L'escalade de la crise en Egypte a poussé le baril de pétrole américain (WTI) au-delà de 100 dollars pour la première fois depuis neuf mois. Les opérateurs craignent des ruptures d'approvisionnement. « L'Egypte n'est pas un exportateur de pétrole, mais le canal de Suez et un certain nombre d'oléoducs font du pays une importante voie de transit pour le pétrole en provenance d'Afrique du Nord et de la région du Golfe », explique Eugen Weinberg chez Commerzbank. Plus de 2,2 millions de barils sont ainsi passés chaque jour par le canal de Suez et l'oléoduc Suez-Méditerranée (Sumed) en 2011, à destination de l'Europe et de l'Amérique du nord. Les analystes soulignent aussi les problèmes actuels en Libye où des manifestations ont eu lieu sur plusieurs sites, et l'instabilité politique persistante au Nigeria, le premier producteur du continent. Une montée des cours de l'or noir serait un handicap de plus pour la reprise économique dans le monde.

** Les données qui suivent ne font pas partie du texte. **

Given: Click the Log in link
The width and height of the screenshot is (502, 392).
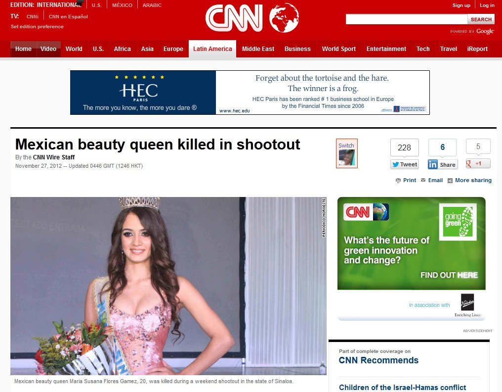Looking at the screenshot, I should click(487, 5).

Les Doutes sur le réveil du japon

Le réveil de la croissance du Japon aura-t-il lieu ? Les investisseurs ont les yeux rivés sur l'Archipel depuis l'annonce des grands projets du Premier ministre Shinzo Abe, baptisés « Abenomics » : un vaste plan de relance, une politique monétaire ultra-accommodante et des réformes structurelles pour moderniser le pays et l'ouvrir à l'international. Ces derniers mois, des secteurs industriels ont commencé à bénéficier de certaines mesures, avec en soutien la baisse du yen face aux autres devises. Mais les effets ne sont pas encore très sensibles. Les experts craignent que la relance nourrisse davantage une dette publique qui représente déjà presque 240% du PIB. En zone euro, on a l'espoir que la politique très agressive de la Banque du Japon incite les investisseurs japonais à acheter des titres étrangers, comme les OAT françaises. Mais cet intérêt doit encore se concrétiser. Enfin, pour mener à bien les Abenomics, la majorité de Shinzo Abe doit remporter le 21 juillet les élections sénatoriales.